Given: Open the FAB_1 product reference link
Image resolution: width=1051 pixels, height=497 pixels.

==

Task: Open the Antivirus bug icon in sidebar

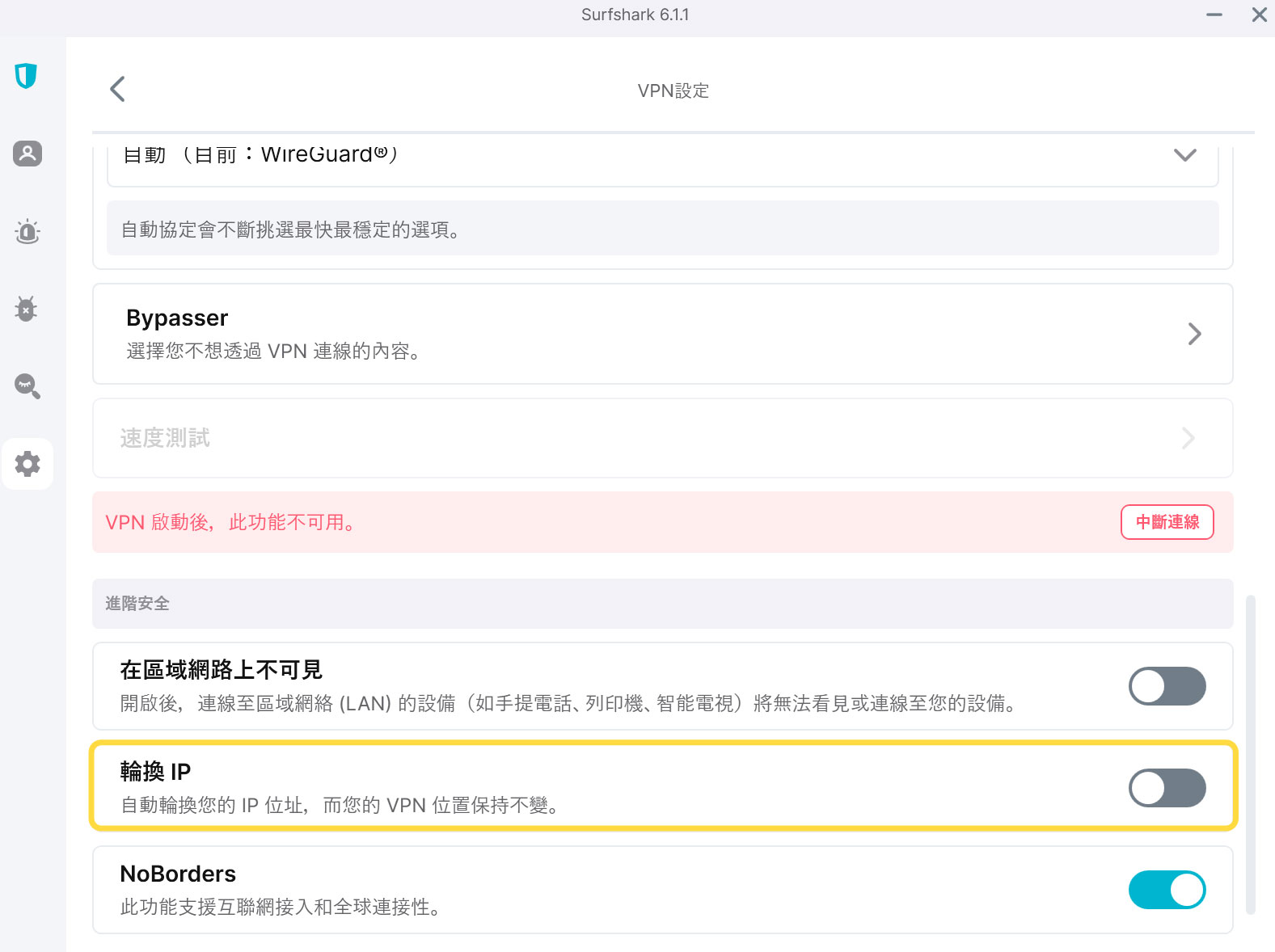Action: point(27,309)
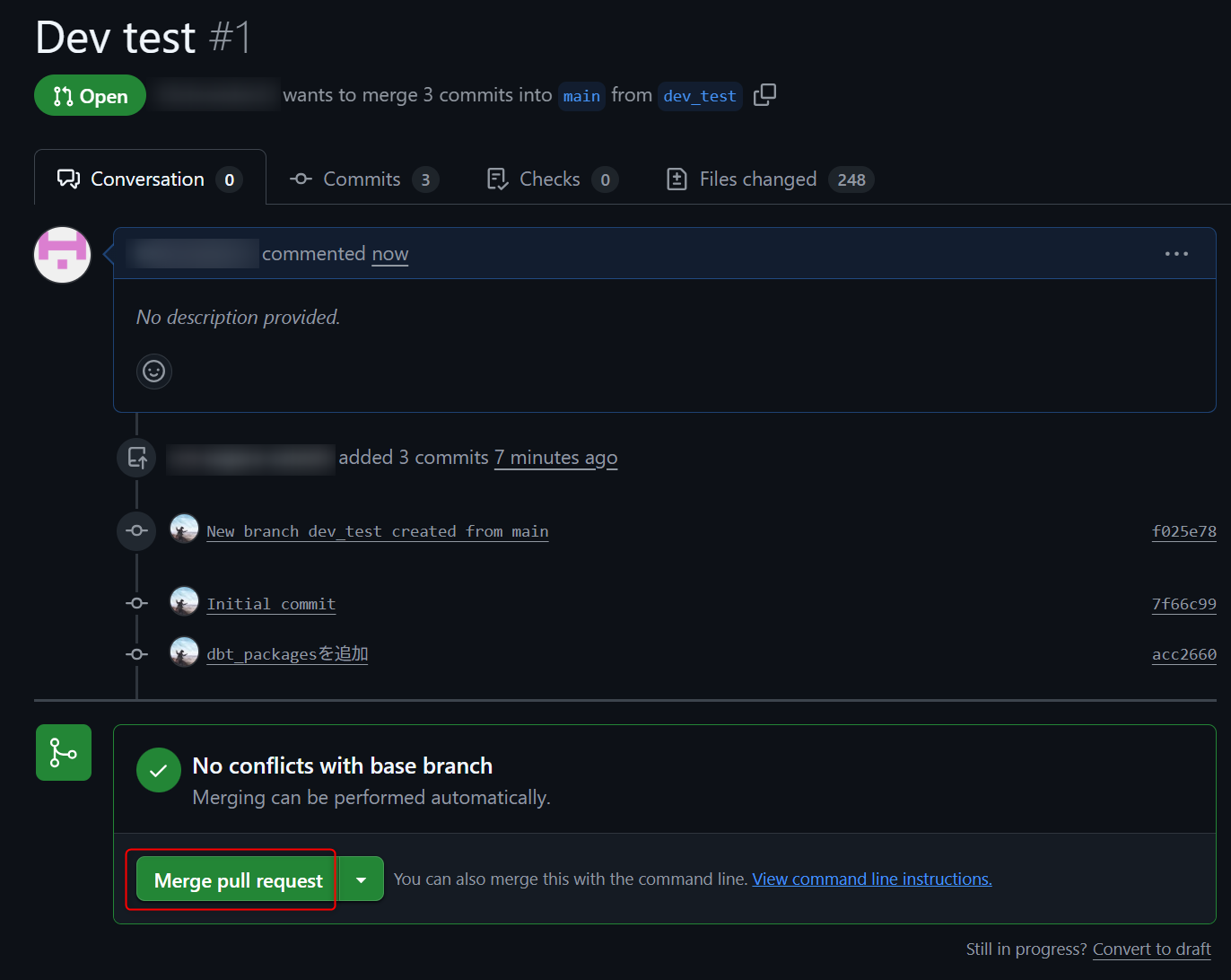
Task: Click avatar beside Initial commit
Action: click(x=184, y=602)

--

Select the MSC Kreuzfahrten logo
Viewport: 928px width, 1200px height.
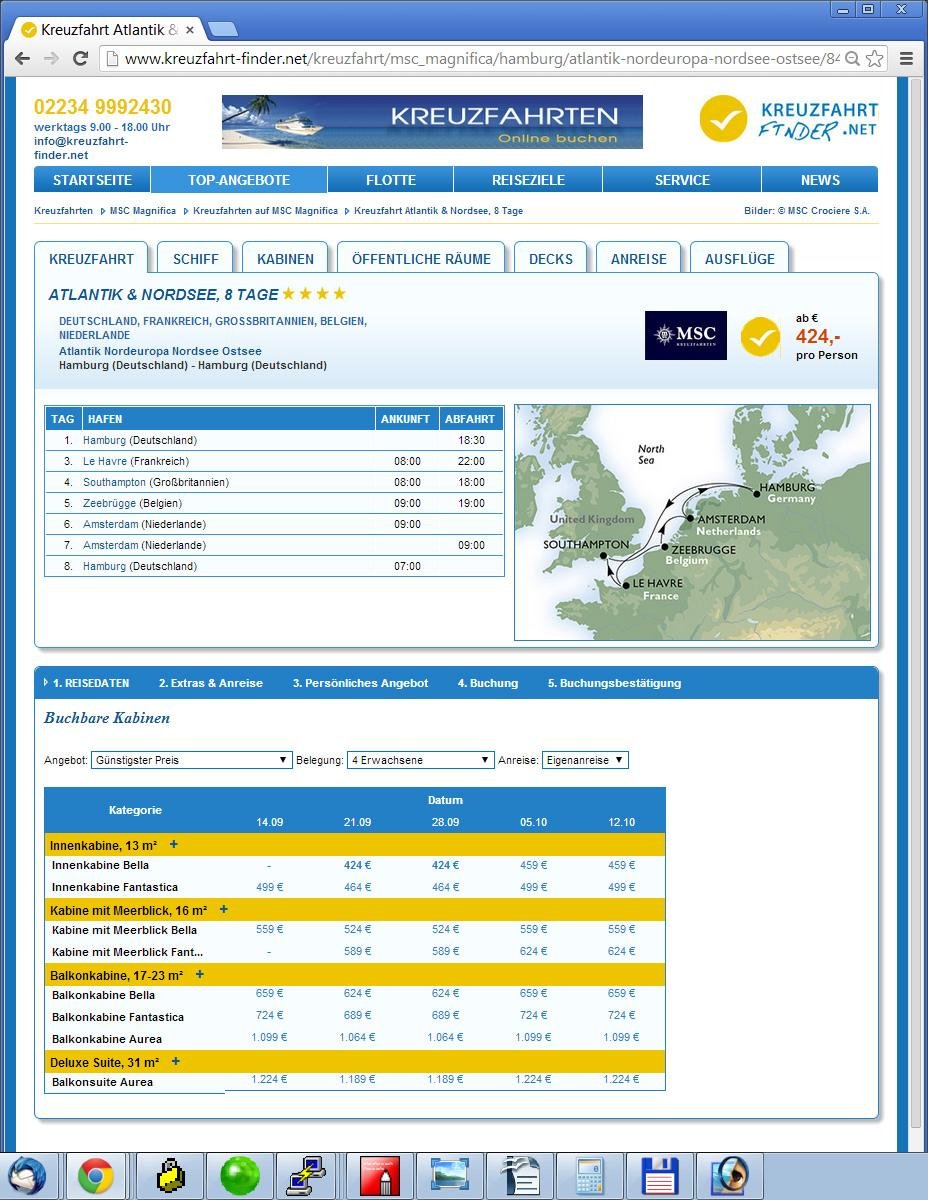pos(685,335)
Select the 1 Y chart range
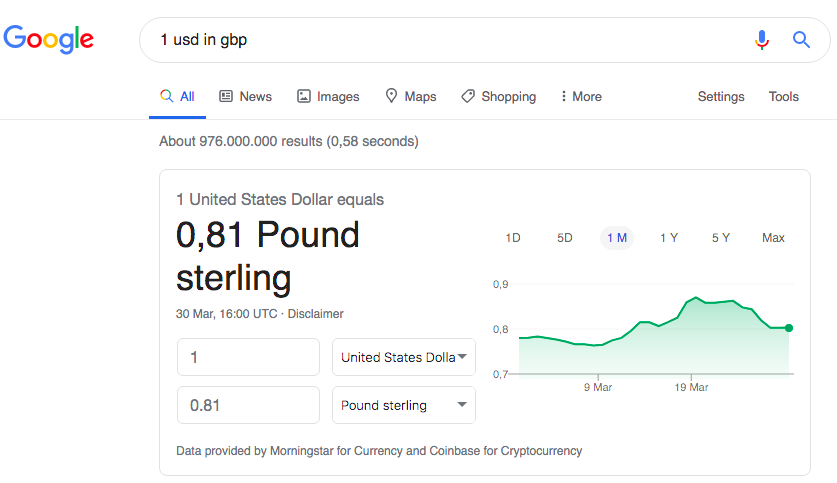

**Aim of the exercise:**
Could you return exactly the lines above from the line with "Given: Open the FAB_1 product reference link" to the line with "Image resolution: width=1051", both included, and nothing else?

**Answer to this exercise:**
Given: Open the FAB_1 product reference link
Image resolution: width=1051 pixels, height=497 pixels.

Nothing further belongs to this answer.